Kompromi Kamar Mandi

Kompromi Kamar Mandi - Hal tersulit dalam mengajarkan anak saya: Affiq (lahir 9 Juli 2001)  toilet training adalah mengeluarkannya dari kamar mandi setelah ‘hajat’-nya selesai. Saya sampai kehabisan akal. Tidak jarang saya sampai marah-marah tidak karuan karena masih banyak hal lainnya yang harus saya selesaikan sementara Affiq masih betah melakukan eksperimennya di kamar mandi dengan benda-benda yang kadang-kadang tidak ada hubungannya dengan kamar mandi. Dan jika diboyong paksa keluar dari kamar mandi, bisa dipastikan dia akan menjerit-jerit seraya meronta. Lama kelamaan saya tidak kuat menghadapi tenaganya yang semakin besar.

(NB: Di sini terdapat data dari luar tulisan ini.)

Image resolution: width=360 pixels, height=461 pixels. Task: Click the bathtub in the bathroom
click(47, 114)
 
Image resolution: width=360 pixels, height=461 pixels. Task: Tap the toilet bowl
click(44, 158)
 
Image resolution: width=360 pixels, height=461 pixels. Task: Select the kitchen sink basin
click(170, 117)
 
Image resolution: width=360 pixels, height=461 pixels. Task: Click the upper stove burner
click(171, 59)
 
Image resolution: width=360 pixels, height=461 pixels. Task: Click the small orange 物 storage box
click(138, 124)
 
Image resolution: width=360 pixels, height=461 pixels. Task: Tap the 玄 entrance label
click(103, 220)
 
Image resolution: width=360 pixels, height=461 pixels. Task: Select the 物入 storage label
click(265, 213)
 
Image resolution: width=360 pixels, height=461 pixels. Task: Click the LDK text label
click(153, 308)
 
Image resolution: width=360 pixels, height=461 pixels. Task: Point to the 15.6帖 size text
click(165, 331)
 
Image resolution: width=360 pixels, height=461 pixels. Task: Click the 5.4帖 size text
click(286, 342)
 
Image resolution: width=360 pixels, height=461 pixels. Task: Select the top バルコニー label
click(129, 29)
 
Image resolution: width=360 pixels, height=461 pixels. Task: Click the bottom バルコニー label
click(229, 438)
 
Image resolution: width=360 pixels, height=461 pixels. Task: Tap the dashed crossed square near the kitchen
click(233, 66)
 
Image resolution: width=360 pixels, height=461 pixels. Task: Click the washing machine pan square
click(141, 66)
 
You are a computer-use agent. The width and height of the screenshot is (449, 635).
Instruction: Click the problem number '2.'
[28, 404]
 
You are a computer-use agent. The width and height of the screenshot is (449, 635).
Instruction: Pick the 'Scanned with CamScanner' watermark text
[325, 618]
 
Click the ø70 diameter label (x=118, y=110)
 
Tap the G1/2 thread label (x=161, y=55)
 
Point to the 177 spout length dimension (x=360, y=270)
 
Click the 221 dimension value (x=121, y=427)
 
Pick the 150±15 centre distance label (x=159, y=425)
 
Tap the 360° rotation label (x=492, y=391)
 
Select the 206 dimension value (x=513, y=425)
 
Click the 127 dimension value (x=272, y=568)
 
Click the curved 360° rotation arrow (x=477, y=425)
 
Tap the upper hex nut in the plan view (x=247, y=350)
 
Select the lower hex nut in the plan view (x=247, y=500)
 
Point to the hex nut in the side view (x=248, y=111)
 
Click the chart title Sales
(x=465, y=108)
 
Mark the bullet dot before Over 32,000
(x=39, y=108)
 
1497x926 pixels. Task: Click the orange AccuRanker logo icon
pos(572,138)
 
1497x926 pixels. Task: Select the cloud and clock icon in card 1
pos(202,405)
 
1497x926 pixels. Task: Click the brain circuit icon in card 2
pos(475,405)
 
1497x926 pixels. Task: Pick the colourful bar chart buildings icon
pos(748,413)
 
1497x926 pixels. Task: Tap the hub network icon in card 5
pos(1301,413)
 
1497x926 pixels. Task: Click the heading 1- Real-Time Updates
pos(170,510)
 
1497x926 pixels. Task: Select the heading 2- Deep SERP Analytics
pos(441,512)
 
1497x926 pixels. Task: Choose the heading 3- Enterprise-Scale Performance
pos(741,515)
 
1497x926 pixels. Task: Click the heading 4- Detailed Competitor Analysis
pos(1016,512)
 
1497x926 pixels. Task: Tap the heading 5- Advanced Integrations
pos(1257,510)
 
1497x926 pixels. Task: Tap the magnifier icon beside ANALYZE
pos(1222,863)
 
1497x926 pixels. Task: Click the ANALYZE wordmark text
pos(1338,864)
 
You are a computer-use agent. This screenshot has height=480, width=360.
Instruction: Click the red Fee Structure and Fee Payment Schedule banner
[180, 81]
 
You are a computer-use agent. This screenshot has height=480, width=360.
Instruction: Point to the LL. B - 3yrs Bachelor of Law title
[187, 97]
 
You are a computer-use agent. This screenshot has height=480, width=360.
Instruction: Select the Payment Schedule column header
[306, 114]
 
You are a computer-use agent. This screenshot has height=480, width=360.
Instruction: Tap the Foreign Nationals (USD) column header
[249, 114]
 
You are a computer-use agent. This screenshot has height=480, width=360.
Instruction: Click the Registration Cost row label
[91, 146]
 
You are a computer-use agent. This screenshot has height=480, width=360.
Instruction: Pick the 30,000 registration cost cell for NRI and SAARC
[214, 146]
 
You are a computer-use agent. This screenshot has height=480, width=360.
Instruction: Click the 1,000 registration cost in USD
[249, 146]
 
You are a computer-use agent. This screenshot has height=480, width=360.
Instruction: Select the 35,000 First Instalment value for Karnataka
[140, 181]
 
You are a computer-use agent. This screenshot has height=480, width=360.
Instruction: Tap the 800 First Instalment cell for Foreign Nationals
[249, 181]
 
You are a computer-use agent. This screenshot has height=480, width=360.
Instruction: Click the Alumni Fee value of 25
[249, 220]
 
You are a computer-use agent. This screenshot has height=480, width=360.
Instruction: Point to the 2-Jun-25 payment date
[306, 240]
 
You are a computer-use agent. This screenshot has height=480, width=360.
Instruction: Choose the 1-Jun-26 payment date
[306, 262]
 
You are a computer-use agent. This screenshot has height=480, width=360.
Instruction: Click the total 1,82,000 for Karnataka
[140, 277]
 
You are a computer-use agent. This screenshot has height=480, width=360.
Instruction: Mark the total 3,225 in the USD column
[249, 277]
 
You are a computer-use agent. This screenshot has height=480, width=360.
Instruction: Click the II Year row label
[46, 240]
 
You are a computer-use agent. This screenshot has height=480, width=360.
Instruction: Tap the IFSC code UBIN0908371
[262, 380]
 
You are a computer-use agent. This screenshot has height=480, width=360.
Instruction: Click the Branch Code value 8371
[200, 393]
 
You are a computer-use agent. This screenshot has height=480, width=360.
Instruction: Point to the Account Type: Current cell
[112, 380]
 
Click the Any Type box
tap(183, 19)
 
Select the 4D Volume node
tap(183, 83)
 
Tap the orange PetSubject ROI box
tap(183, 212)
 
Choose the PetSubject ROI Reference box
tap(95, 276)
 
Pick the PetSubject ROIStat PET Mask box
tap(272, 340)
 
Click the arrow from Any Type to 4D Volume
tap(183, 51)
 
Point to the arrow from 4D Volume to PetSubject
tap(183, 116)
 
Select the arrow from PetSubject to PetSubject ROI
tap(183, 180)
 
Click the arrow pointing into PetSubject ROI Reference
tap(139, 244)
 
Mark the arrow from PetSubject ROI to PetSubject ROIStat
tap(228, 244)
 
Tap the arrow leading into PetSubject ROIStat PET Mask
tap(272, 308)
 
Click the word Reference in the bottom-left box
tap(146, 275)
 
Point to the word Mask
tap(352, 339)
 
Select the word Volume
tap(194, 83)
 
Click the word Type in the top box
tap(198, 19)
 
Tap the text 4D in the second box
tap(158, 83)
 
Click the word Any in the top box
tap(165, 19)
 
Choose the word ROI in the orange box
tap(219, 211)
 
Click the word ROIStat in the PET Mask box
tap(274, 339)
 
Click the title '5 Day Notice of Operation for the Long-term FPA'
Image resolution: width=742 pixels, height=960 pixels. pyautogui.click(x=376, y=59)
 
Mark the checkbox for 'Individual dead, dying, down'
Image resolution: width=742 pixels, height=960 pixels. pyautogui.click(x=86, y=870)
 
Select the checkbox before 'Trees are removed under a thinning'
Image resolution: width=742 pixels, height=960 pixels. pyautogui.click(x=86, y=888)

Akhirnya bisa diramalkan, bukan hanya Affiq yang frustasi, saya juga. Sehingga jam-jam setelah itu adalah saat-saat yang sangat tidak nyaman bagi interaksi di antara kami. Interaksi yang seharusnya mulia, penuh kasih sayang sepanjang hari.

Saya sadar sepenuhnya bahwa kemarahan sama sekali bukan cara yang efektif dalam menghadapi anak. Ternyata untuk menjadi orang sabar itu tidak mudah. Pantasan Tuhan memuliakan orang-orang yang sabar. Oleh sebab itu, dari waktu ke waktu saya terus mencoba melatih kesabaran saya dan mencoba menemukan cara-cara kompromi dalam menghadapi Affiq.

Kompromi pertama dalam upacara di kamar mandi adalah memberikan waktu beberapa saat bagi Affiq untuk melakukan eksplorasi kamar mandinya setelah hajat utama selesai. Tadinya saya pikir hal ini akan membuatnya lebih gampang diajak keluar dari kamar mandi. Tetapi ternyata tidak. Kompromi kedua, setelah membersihkan Affiq dan membiarkannya main beberapa saat (yang ternyata seringkali tidak berhasil mengeluarkannya dari kamar mandi), saya mengatakan padanya bahwa saya akan berhitung sampai sepuluh dan setelah itu dia harus keluar dari kamar mandi. Lalu saya berhitung sampai sepuluh dengan interval 2-3 detik pada tiap hitungan. Cara ini pun harus dengan satu kompromi lagi: “senyuman dan gerakan-gerakan lucu” (walaupun hati saya sudah mulai gondok). Saat hitungan saya sampai pada angka delapan, Affiq akan buru-buru menyelesaikan eksperimennya (atau mungkin juga, buru-buru melakukan sebanyak mungkin eksperimen). Alhamdulillah, cara ini ampuh. Affiq tidak menolak diajak keluar kamar mandi.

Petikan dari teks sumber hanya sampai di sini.